Hapmap creation workflow

Vladimir Gritsenko edited this page Apr 26, 2016 · 2 revisions
  1. hapmap.install_3.php - creates the hapmap folders and associated configuration and log files. Important parameter - referencePloidy. "One diploid" is 2, "two haploid" is 1.
  2. hapmap.install_4.sh:
  • For two haploids:
    1. Copy SNP_CNV_v1.zip of both haploids into the hapmap folder, and unzip them as SNPdata_parent (they are indexed as 1 and 2).
    2. Run hapmap.preprocess_haploid_parents.py in hapmap mode. This script goes over both of the above datasets, and adds to the hapmap only those coordinates which are both homozygous (defined as allelic ratio >= 0.5) and different in the both datasets. Output is saved as SNPdata_parent.txt.
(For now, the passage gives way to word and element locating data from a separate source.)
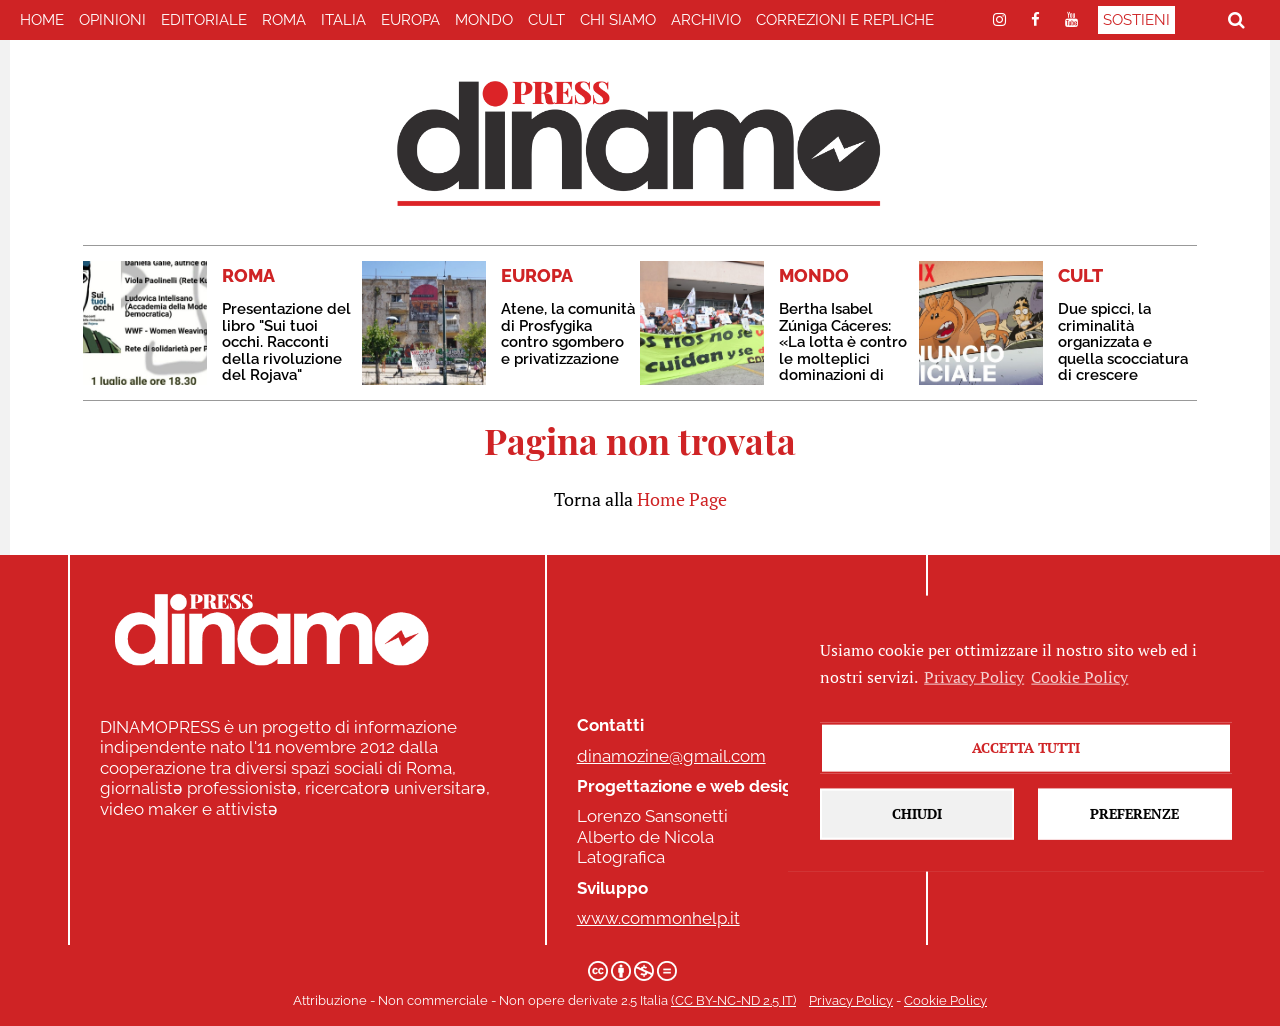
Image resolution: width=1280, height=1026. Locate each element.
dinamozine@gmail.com (671, 756)
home (42, 20)
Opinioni (112, 20)
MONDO (484, 20)
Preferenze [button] (1134, 867)
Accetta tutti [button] (1026, 801)
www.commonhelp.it (658, 918)
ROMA (284, 20)
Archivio (706, 20)
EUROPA (410, 20)
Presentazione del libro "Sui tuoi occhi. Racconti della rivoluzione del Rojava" (286, 342)
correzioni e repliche (845, 20)
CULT (546, 20)
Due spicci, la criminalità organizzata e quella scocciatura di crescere (1123, 342)
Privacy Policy (851, 1000)
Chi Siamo (618, 20)
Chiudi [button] (917, 867)
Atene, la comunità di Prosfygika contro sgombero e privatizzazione (568, 334)
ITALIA (343, 20)
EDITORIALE (204, 20)
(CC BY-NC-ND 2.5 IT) (733, 1000)
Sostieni (1136, 20)
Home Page (682, 499)
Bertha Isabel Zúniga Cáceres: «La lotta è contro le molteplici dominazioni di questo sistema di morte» (843, 358)
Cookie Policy (945, 1000)
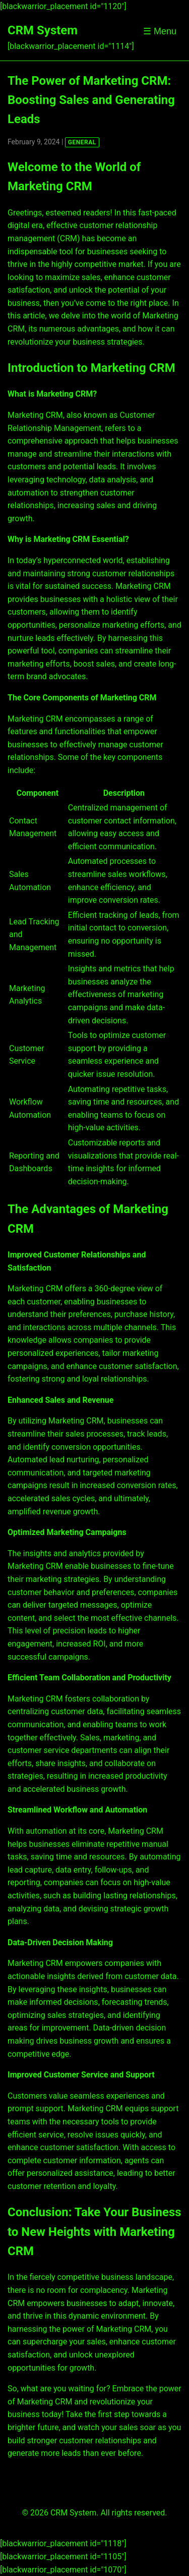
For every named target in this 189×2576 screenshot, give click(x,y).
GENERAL (82, 142)
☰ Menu (159, 31)
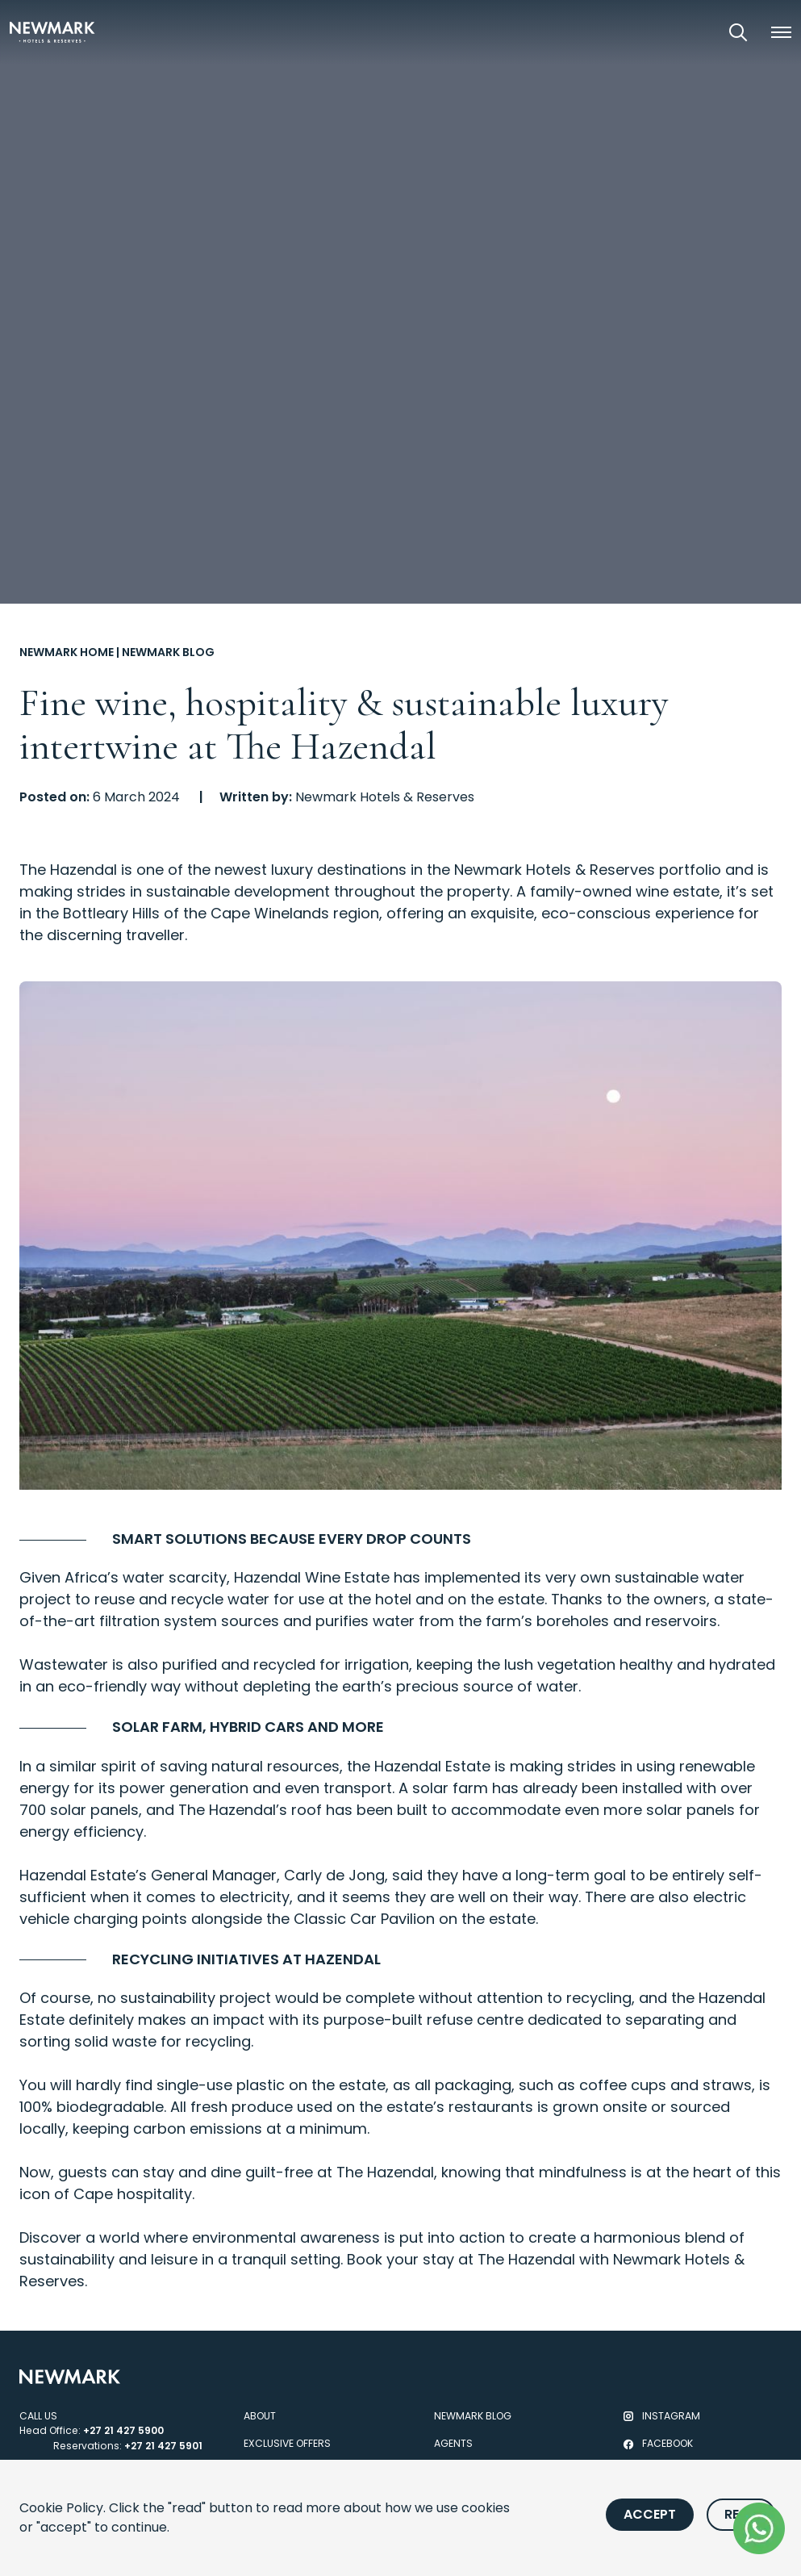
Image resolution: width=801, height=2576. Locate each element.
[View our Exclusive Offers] (693, 32)
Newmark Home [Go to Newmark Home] (66, 652)
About (260, 2416)
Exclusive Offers (287, 2443)
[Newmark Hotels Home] (52, 32)
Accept (650, 2514)
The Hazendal (68, 869)
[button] (781, 32)
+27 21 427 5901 (163, 2446)
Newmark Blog (168, 652)
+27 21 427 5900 (123, 2430)
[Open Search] (738, 32)
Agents (453, 2443)
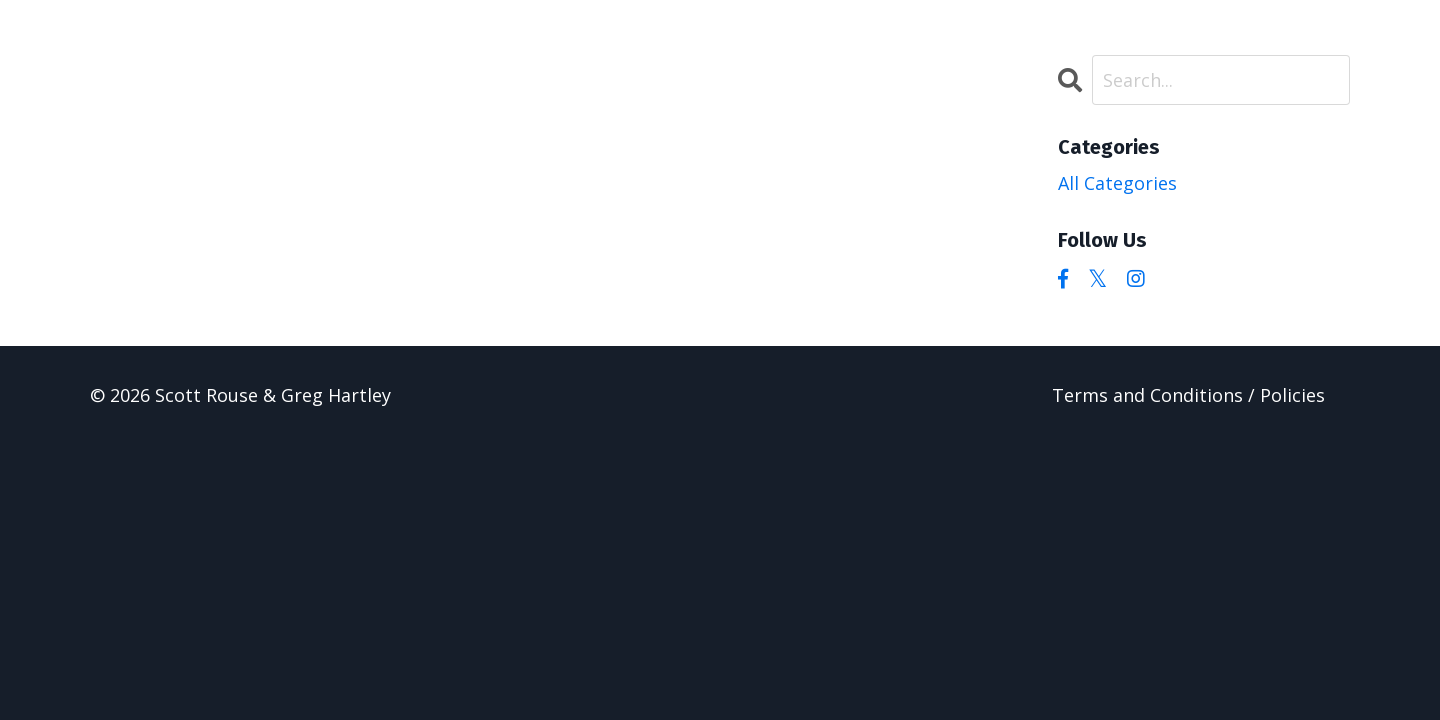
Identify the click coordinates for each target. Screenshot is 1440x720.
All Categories (1117, 183)
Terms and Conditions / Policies (1188, 395)
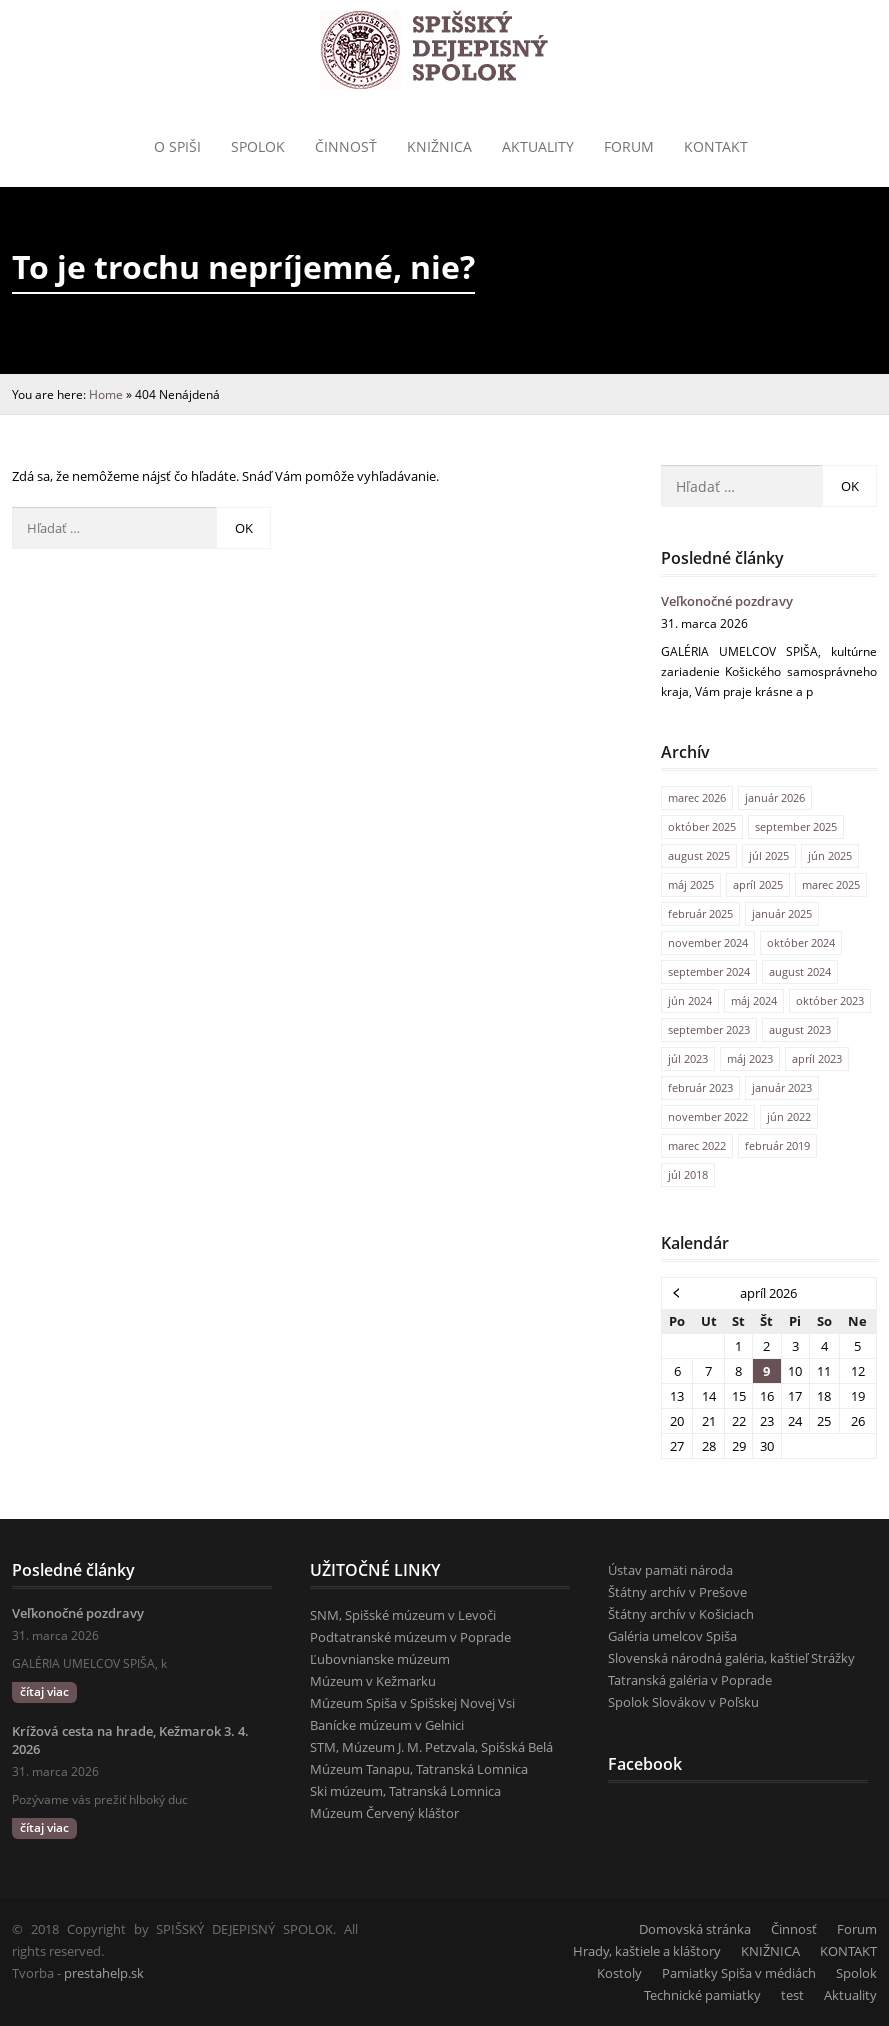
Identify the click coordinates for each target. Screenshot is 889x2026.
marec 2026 (697, 797)
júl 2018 (688, 1174)
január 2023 (782, 1087)
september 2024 (709, 971)
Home (106, 394)
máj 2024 (754, 1000)
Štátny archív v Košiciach (681, 1614)
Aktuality (538, 146)
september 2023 (709, 1029)
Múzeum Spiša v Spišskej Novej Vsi (412, 1703)
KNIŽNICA (770, 1951)
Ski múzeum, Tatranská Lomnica (405, 1791)
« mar (677, 1292)
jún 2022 (789, 1116)
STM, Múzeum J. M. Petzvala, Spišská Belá (431, 1747)
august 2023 (800, 1029)
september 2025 (796, 826)
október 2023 (830, 1000)
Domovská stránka (695, 1929)
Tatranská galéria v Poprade (690, 1680)
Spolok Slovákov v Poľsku (683, 1702)
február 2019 (777, 1145)
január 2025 (782, 913)
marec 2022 (697, 1145)
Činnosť (346, 146)
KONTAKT (716, 146)
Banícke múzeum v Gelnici (387, 1725)
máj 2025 (691, 884)
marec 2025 (831, 884)
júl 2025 (769, 855)
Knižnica (439, 146)
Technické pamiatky (702, 1995)
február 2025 (700, 913)
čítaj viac (44, 1691)
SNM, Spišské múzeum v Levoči (403, 1615)
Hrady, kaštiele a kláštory (647, 1951)
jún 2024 (690, 1000)
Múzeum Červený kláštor (384, 1813)
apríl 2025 (758, 884)
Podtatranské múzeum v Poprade (410, 1637)
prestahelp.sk (104, 1973)
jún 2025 (830, 855)
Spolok (258, 146)
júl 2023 (688, 1058)
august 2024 (800, 971)
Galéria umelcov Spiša (672, 1636)
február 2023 (700, 1087)
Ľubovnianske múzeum (380, 1659)
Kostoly (619, 1973)
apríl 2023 (817, 1058)
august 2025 (699, 855)
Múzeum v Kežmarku (373, 1681)
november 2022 (708, 1116)
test (792, 1995)
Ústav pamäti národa (670, 1570)
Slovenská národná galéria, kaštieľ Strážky (731, 1658)
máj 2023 (750, 1058)
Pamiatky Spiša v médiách (739, 1973)
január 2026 (775, 797)
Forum (629, 146)
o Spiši (177, 146)
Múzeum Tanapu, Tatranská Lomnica (419, 1769)
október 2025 (702, 826)
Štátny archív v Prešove (677, 1592)
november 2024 (708, 942)
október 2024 (801, 942)
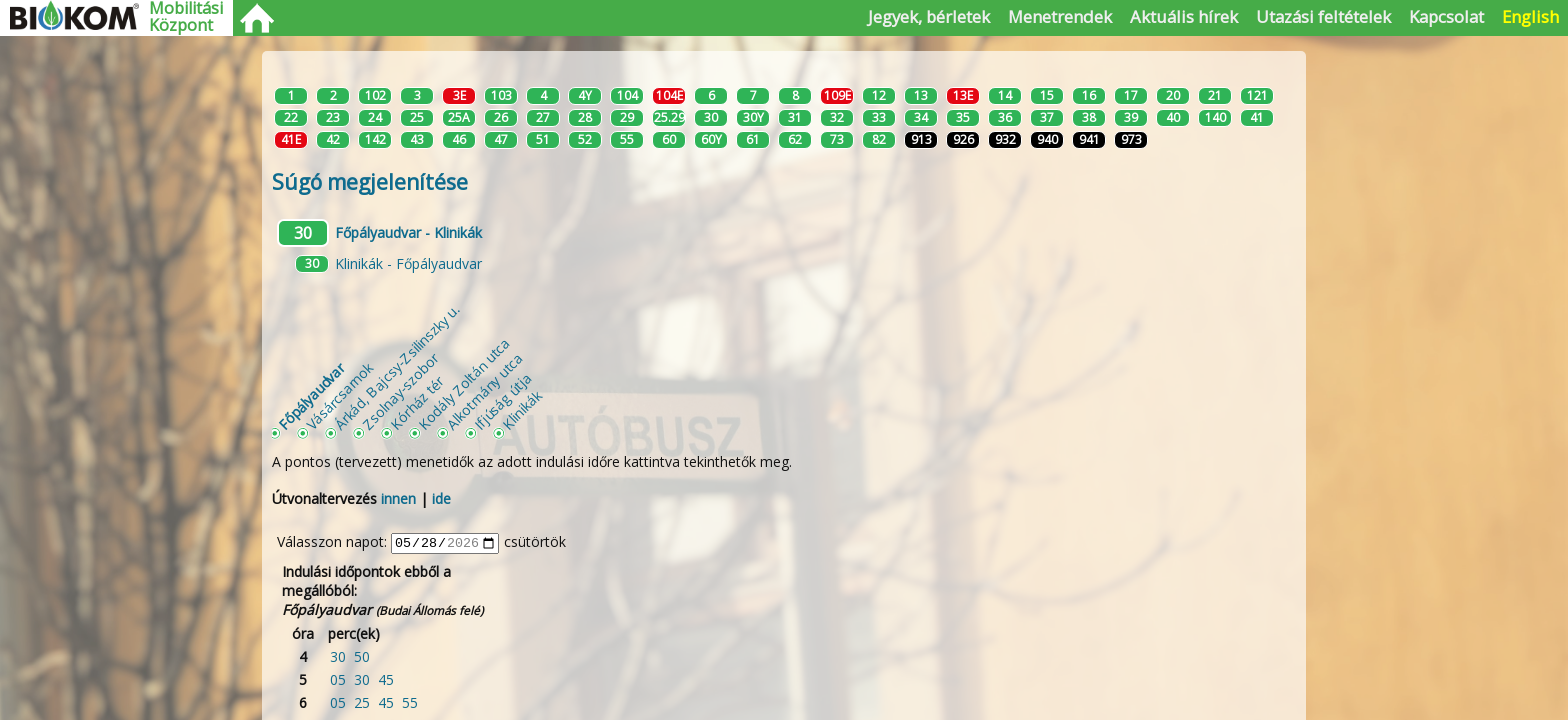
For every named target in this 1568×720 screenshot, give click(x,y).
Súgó (370, 182)
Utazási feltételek (1323, 16)
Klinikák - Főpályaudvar (408, 263)
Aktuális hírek (1184, 16)
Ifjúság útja (502, 400)
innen (398, 498)
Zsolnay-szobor (400, 390)
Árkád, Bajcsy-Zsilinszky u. (396, 366)
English (1530, 16)
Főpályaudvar (311, 396)
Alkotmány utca (484, 390)
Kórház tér (417, 403)
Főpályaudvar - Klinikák (408, 232)
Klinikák (521, 409)
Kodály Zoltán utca (464, 383)
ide (441, 498)
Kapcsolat (1446, 16)
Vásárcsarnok (339, 395)
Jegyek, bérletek (929, 16)
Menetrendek (1060, 16)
Note: 0 in the phasing info column means that no correction is needed (per script).
    3. The original files from (i) are deleted.
  • For one diploid:
    1. Copy the parent diploid's putative_SNPs_v4.zip file, and unzip it as SNPdata_parent.
    2. Run hapmap.preprocess_parent.py on the above file (changing it) in hapmap mode.
    3. Run hapmap.expand_definitions.py.
    4. Copy the child's SNP_CNV_v1.zip and unzip it as SNPdata_child (TODO: why is this indexed?).
    5. Run hapmap.process_child.py on SNPdata_child. This changes SNPdata_parent.txt. The child dataset is removed.